How does Rukmani act toward the tannery in Chapter 4 of Nectar in a Sieve? What does she do?

Rukmani is at first curious as to what is going on when the men who build the tannery arrive.  She is amazingly clearsighted, however, and once she sees the effect the tannery has on the village's way of life, she is resentful and filled with foreboding.


When the white men first arrive, Rukmani rushes out with the rest of the villagers to see what they will do.  She notes that initially, the overseer and the workers "seem to enjoy having created such a stir and lured such a big audience", but after awhile, the overseer tells the people to go, so as not to disturb the men.  Rukmani and some of the onlookers are somewhat taken aback that the newcomers should be so presumptuous as to tell them what to do in their own village, but she and most of the others comply, "having (their) own concerns in mind".  When at long last the tannery is finished, some people are unhappy to see the workers go, but Rukmani is not.  She says,



"They had invaded our village with clatter and din, had taken from us the maidan where our children played, and had made the bazaar prices too high for us".

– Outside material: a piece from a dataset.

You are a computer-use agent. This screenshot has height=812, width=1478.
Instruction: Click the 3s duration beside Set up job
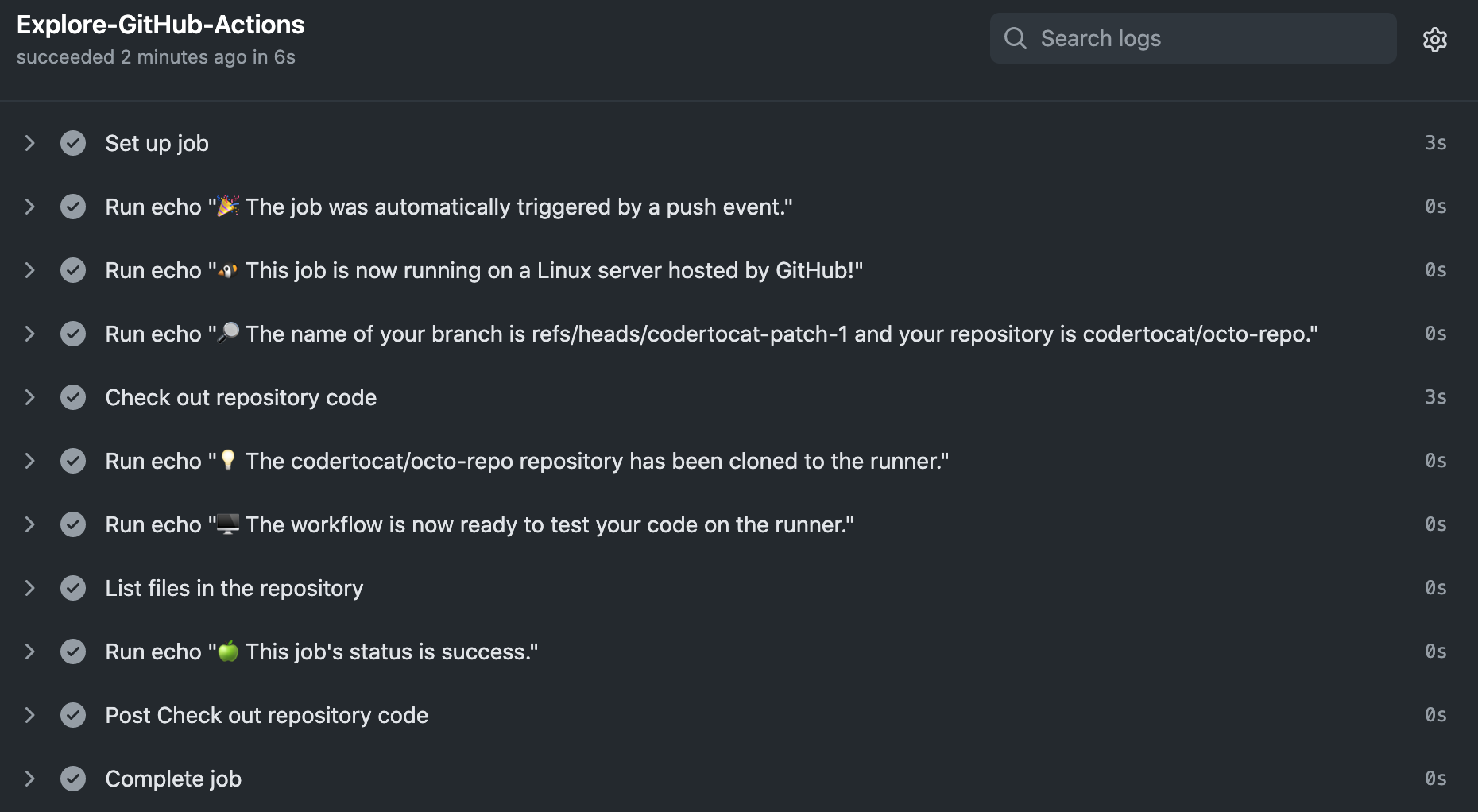pyautogui.click(x=1437, y=143)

Nathan tells Rukmani that she would do well to accept the changes which are inevitable, but she replies,



"Never, never...they may live in our midst but I can never accept them, for they lay their hands upon us and we are all turned from tilling to barter, and hoard our silver since we cannot spend it, and see our children go without the food that their children gorge".



As her friends one by one find positive aspects in the changes brought by the coming of the tannery, Rukmani sticks to her original belief that this development can be nothing but inauspicious.  She reflects that



"they were reconciled and threw the past away with both hands that they might be the readier to grasp the present, while I stood by in pain, envying such easy reconciliation and clutching in my own two hands the memory of the past, and accounting it a treasure".



She expresses her ire and misgivings to her husband, but eventually dissembles her opposition for the sake of her children.  She remains, however, definitely unhappy about what she sees as a negative intrusion into their established way of life (Chapter 4).